With its 2020 strategy, SBB is setting the course for the mobility of the future. SBB wants to remain a strong railway as well as a reliable mobility service provider and development partner. It is combining the strengths of the railway with the potential of new technology, leading to innovations such as new services for door-to-door journeys, digital stations, smart freight wagons and even capacity increases thanks to enhanced railway technology. SBB showcased innovation projects from the Passenger, Real Estate, Freight and Infrastructure divisions at a media event.
Mobility is undergoing profound and extensive change. New customer requirements, digitalisation, new mobility providers and regulatory developments are changing markets and business models. Other modes of transport are catching up in terms of price and environmental advantage. There is an increasing demand for personalised, intermodal, networked and simple mobility and logistics solutions.
SBB has developed its 2020 strategy and consolidated it with customers, employees, partners and policymakers on the basis of the rapidly changing environment. SBB will continue to focus on the strengths of the railway in the future. At the same time, it will reinforce its role as a reliable mobility service provider and attractive development partner.

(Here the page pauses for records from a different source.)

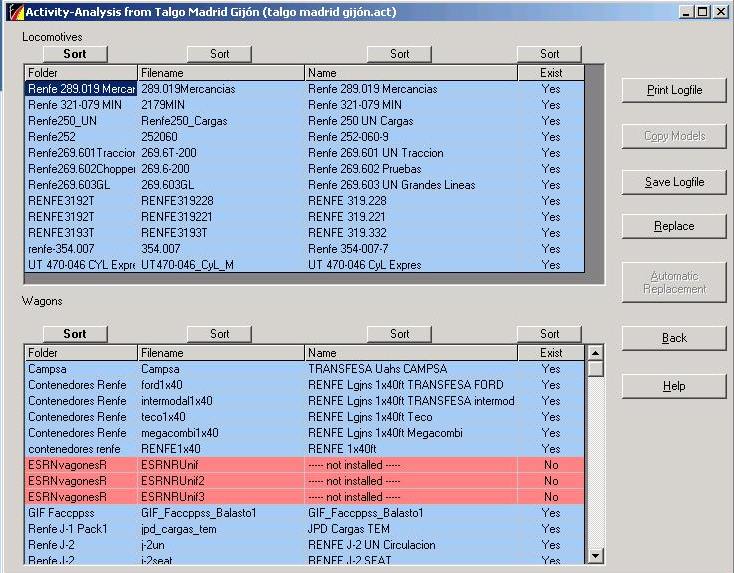
Task: Sort locomotives by Folder column
Action: (75, 54)
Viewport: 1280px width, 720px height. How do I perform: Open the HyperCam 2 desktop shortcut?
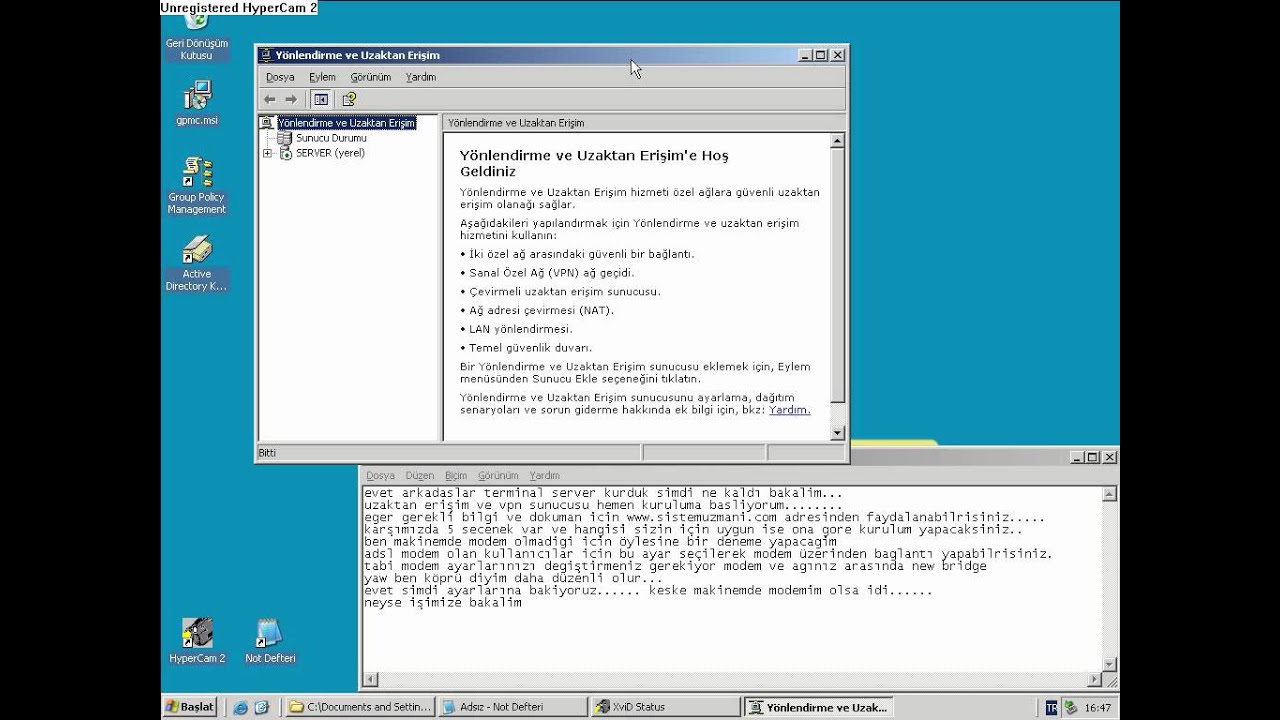pyautogui.click(x=197, y=633)

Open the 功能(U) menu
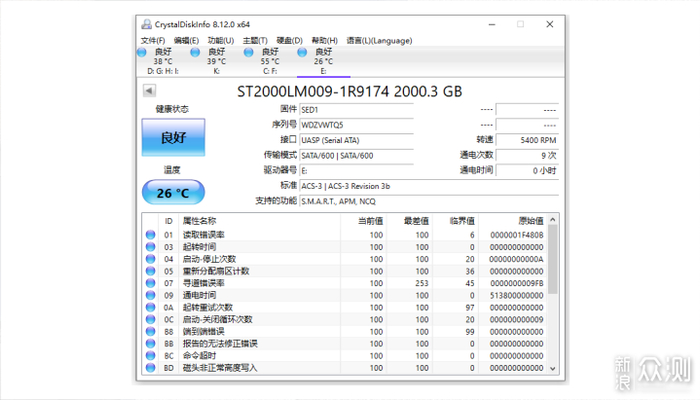(x=221, y=40)
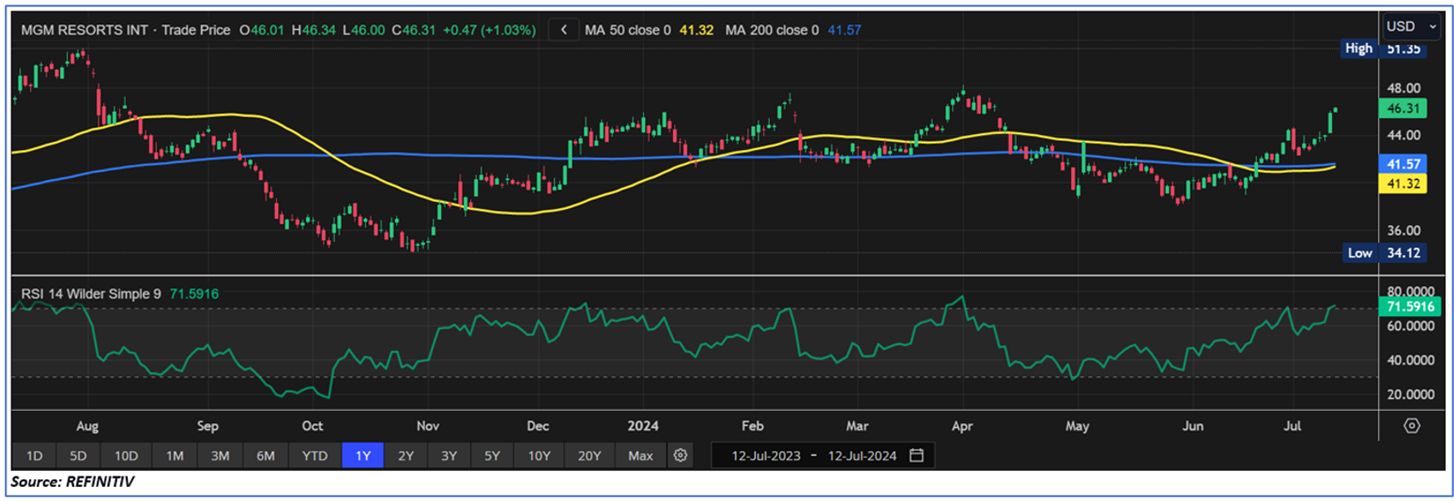This screenshot has width=1454, height=501.
Task: Click the calendar icon in date range
Action: coord(916,456)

It aims to reduce the rise in overall system costs so that public transport remains affordable for customers and ordering parties. The corresponding “RailFit20/30” programme is currently being implemented. SBB also wants to boost earnings and capacity utilisation. It is organising the entire mobility chain for customers and improving the management and performance culture.

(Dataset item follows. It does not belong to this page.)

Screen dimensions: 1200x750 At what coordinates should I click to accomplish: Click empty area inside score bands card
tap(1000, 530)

Targeted investments and increased innovation are at the forefront. SBB is introducing a new Group-wide innovation management system to promote innovative spirit. This involves working with customers and partners more often. It is also establishing an innovation fund endowed with 12 million Swiss francs. The aim is to use innovations to create actual services as quickly as possible. However, if they do not stand the test, SBB will remove them from the market again.
30 percent capacity increase thanks to more efficient railway technology
Thanks to digitalisation, the capacity of the Swiss track network – already the most heavily used rail network in the world – can be increased by up to 30 percent. To this end, SBB is furthering the automation of timetable creation, rail operations and train control and is also looking into the possibility of remote-controlled trains. SBB is also designing a new digital signal box. This reduces the quantity and variety of signalling installations, cutting costs substantially.
The railway technology of the future means that the railway system can be used in a more efficient way. From 2025, there will be more trains in use, denser timetable intervals, fewer disruptions, improved radio connection and more precise customer information in the event of a disruption. SBB has launched Group-wide initiatives to achieve this.
SBB is using digitalisation for maintenance, too. The permanent way is being maintained in a future-oriented and cost-saving manner thanks to a newly developed system called swissTAMP. Using these new tools for status analysis and maintenance planning reduces the number of disruptions and improves reliability and punctuality.
SBB has explored new ground with the new version of SBB Mobile by involving customers in its development. Since then, it has managed to attract over 150,000 new users. Over three million customers now use SBB Mobile regularly. Development work on the app is ongoing: In the first quarter of 2017 SBB is launching a voice control function with a speaking timetable and a speaking robot as a source of further information.
The new SBB Trip Planner app will enable customers to compare, combine and book a journey with multiple modes of transport. They will also be able to book taxi services and Uber over the coming months.
Integrated mobility is a further central field of innovation. SBB is developing a simple, environmentally friendly door-to-door service called “SBB Green Class” and is teaming up with ETH Zurich to research the mobility behaviour of the general public. The findings will provide SBB with important information about customers’ requirements for combined door-to-door mobility, with a view towards the possibility of launching similar products.
Railway stations going digital
SBB is turning its railway stations into networked, multimodal mobility hubs, i.e. traffic nodes, destinations and service centres all in one. Digital departure and arrival boards, screens with up-to-the-minute information about train traffic, e-panels for third-party advertising, touchscreen ticket machines and free WiFi are already available. SBB is working with technology firms and partners such as Google and ETH Zurich to improve the quality of services in railway stations even further. In addition to being able to access a virtual view of the railway station in Google Street View, the station’s infrastructure such as escalators, elevators and lighting will also be controlled digitally in the future via the Internet of Things.
Intelligent freight wagons
SBB is also set to use digitalisation in goods transport, installing various sensors in the wagons. The instruments will measure temperature, vibrations and the wagon’s position. SBB will take into account the needs of transport customers seeking to know what the status of their goods is, where they are at any given time and whether they will arrive on schedule. In addition, SBB Cargo will take the automation of rail production a step further by 2018 thanks to the automatic coupling of the wagons.